Ho voluto, inoltre, verificare se la voce, passando di bocca in bocca, subisca
una trasformazione della sua forma originaria. Ho preso, quindi, in
considerazione alcuni esperimenti condotti in laboratorio e li ho confrontati con
alcune ricerche realizzate sul campo.
Nel quarto capitolo ho analizzato i vari periodi che si succedono tra la
nascita e la morte di una voce e ho esaminato alcune teorie che tentano di
spiegarne i meccanismi di trasmissione.
Ho cercato, inoltre, di indagare la correlazione tra la credibilità di una voce
e il suo grado di diffusione. Partendo da questi studi ho voluto ricercare i motivi
che inducono gli individui a credere alle voci. Mi sono chiesta quali fattori
spingano un individuo a prestare fede ad informazioni non verificate o dimostrate.
Un ulteriore fattore, che ho ritenuto utile analizzare, è l’ influenza della
fonte di una voce sulla sua credibilità. Ho voluto verificare se l’ opinione che gli
individui hanno, su colui che racconta loro una voce, possa influire sul loro
atteggiamento nei confronti dei suoi contenuti e, quindi, sul loro desiderio di
diffonderla.
Ho, infine, cercato di verificare la possibile esistenza di una relazione fra l’
ansia e la trasmissione delle voci.
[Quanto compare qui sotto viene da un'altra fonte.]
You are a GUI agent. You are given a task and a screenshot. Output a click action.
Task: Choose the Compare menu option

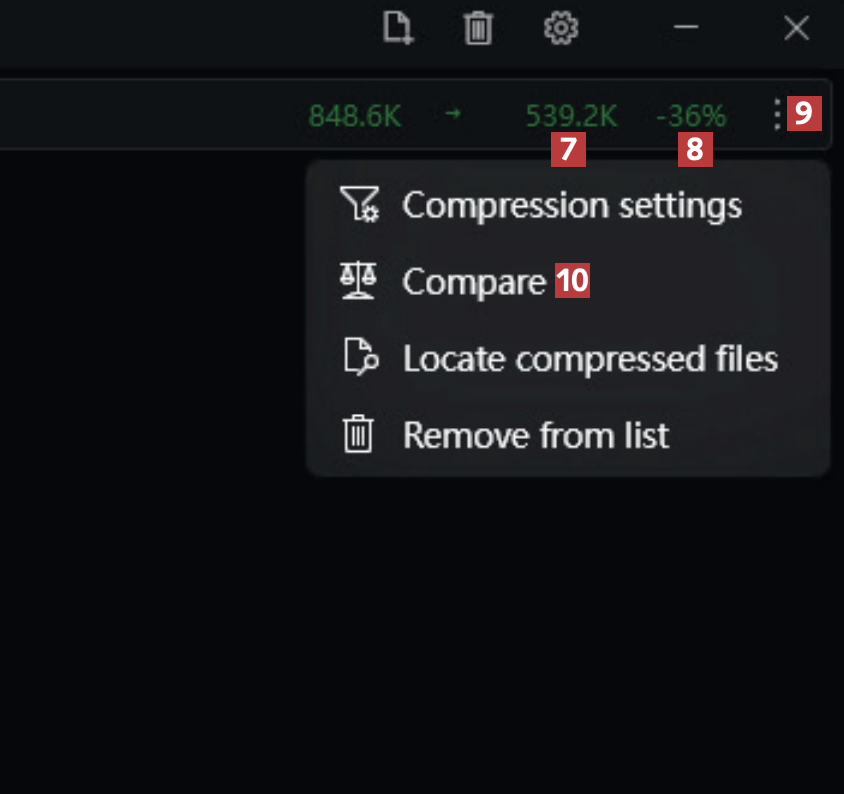pos(473,282)
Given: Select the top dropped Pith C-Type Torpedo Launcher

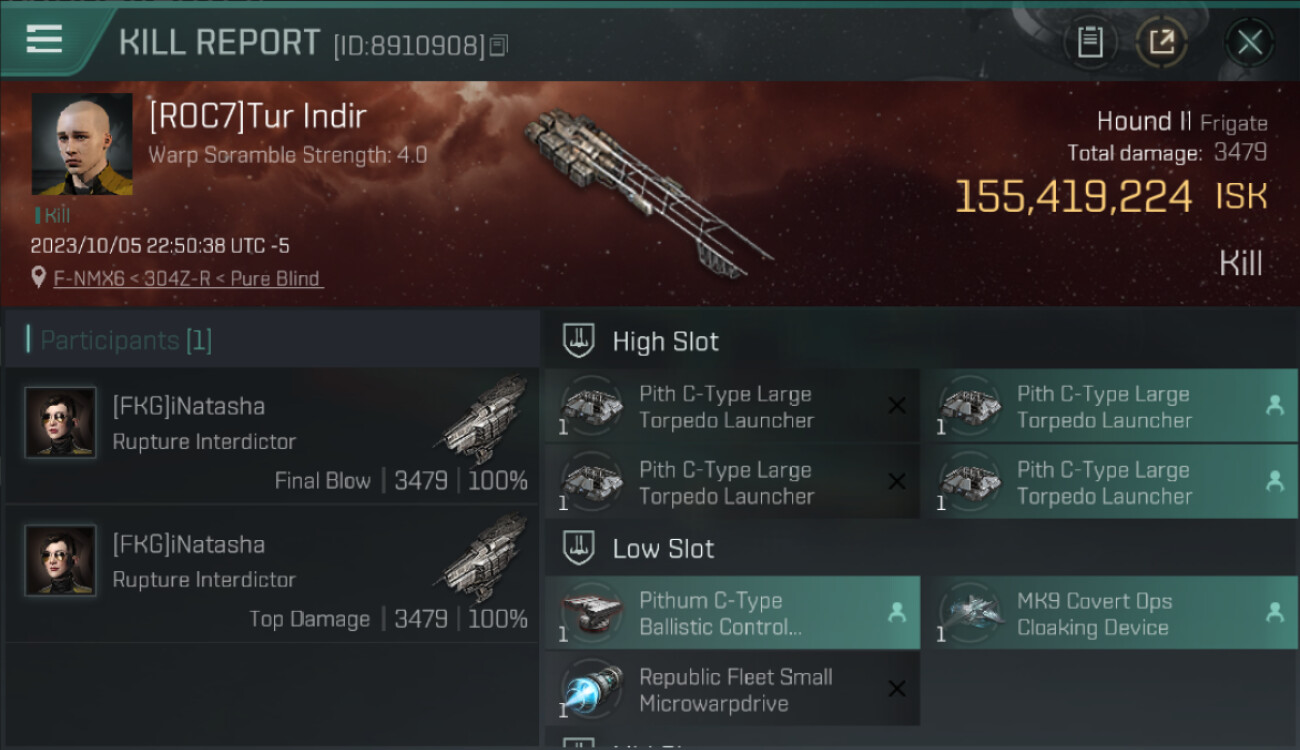Looking at the screenshot, I should (x=1109, y=406).
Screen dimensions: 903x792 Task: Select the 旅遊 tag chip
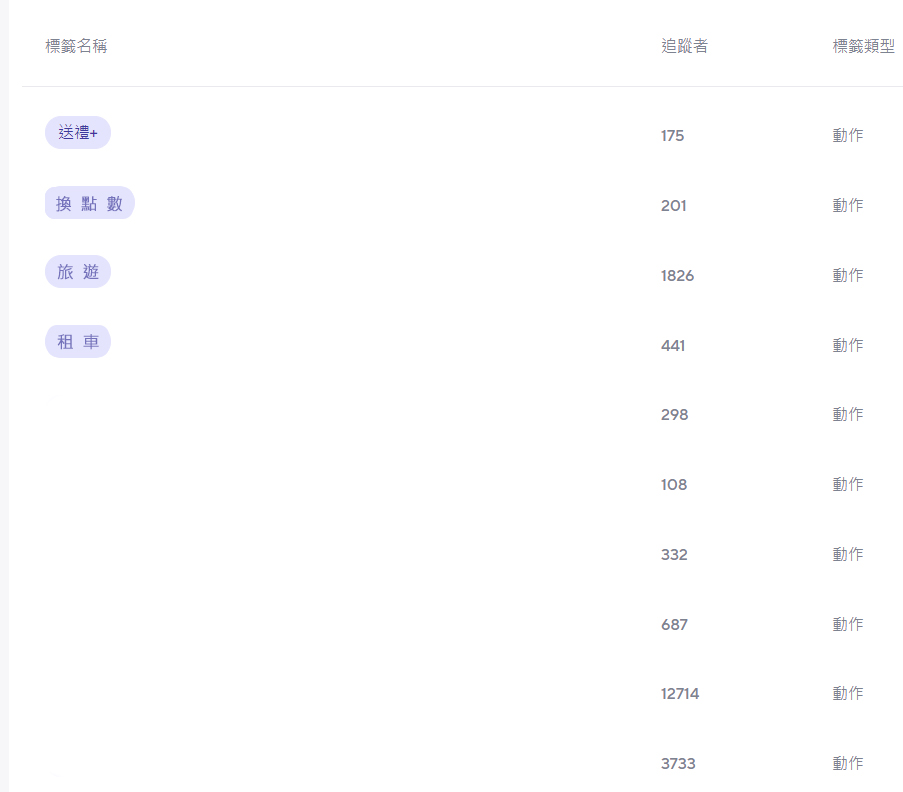pyautogui.click(x=77, y=272)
In altre parole, mi sono chiesta se le persone
ansiose tendano a diffondere le voci in misura maggiore rispetto agli individui
poco ansiosi.
Questo lavoro mira a indagare i suddetti argomenti, prendendo in
considerazione alcuni studi realizzati, sia in laboratorio che in condizioni
naturali, da ricercatori provenienti da nazioni differenti.